Present the rows below as a Markdown table with the columns n and Line, giving each line its number and omitting blank lines. Exclude the pictures from the table.
begin Material for this task
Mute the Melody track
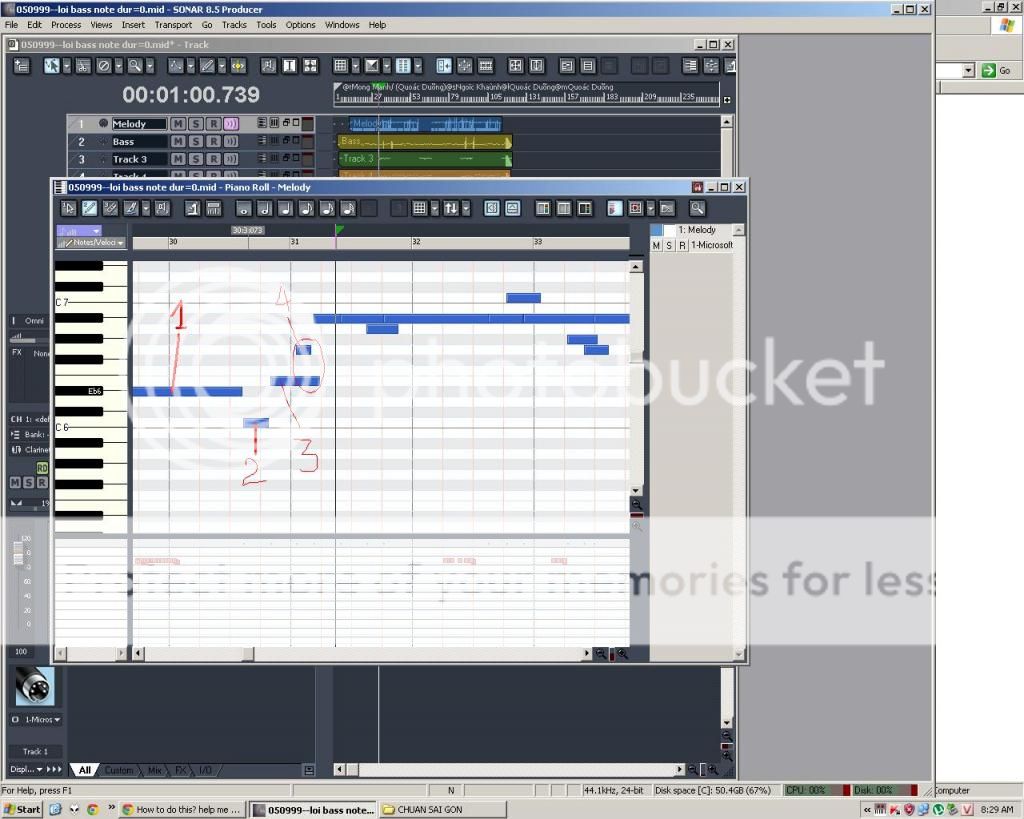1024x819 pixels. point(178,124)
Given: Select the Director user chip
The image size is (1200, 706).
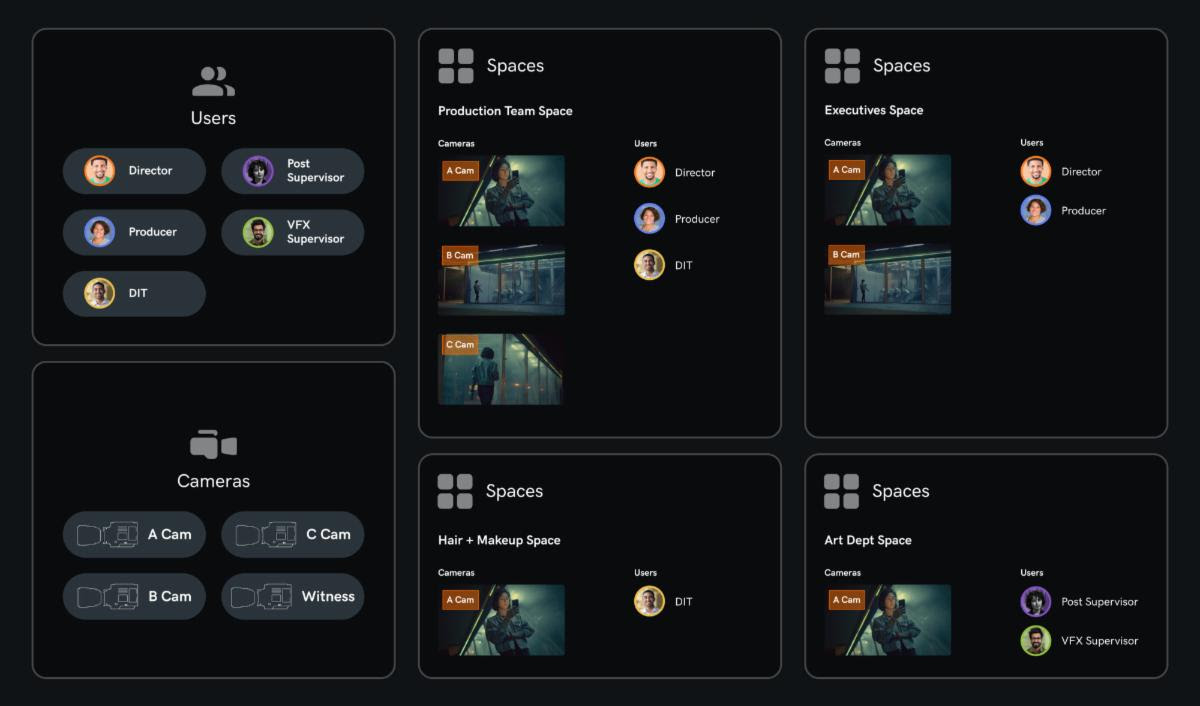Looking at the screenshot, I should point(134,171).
end Material for this task
Expected answer:
| n | Line |
|---|---|
| 1 | Mute the Melody track |
| 2 | 1024x819 pixels. point(178,124) |
| 3 | Given: Select the Director user chip |
| 4 | The image size is (1200, 706). |
| 5 | Looking at the screenshot, I should point(134,171). |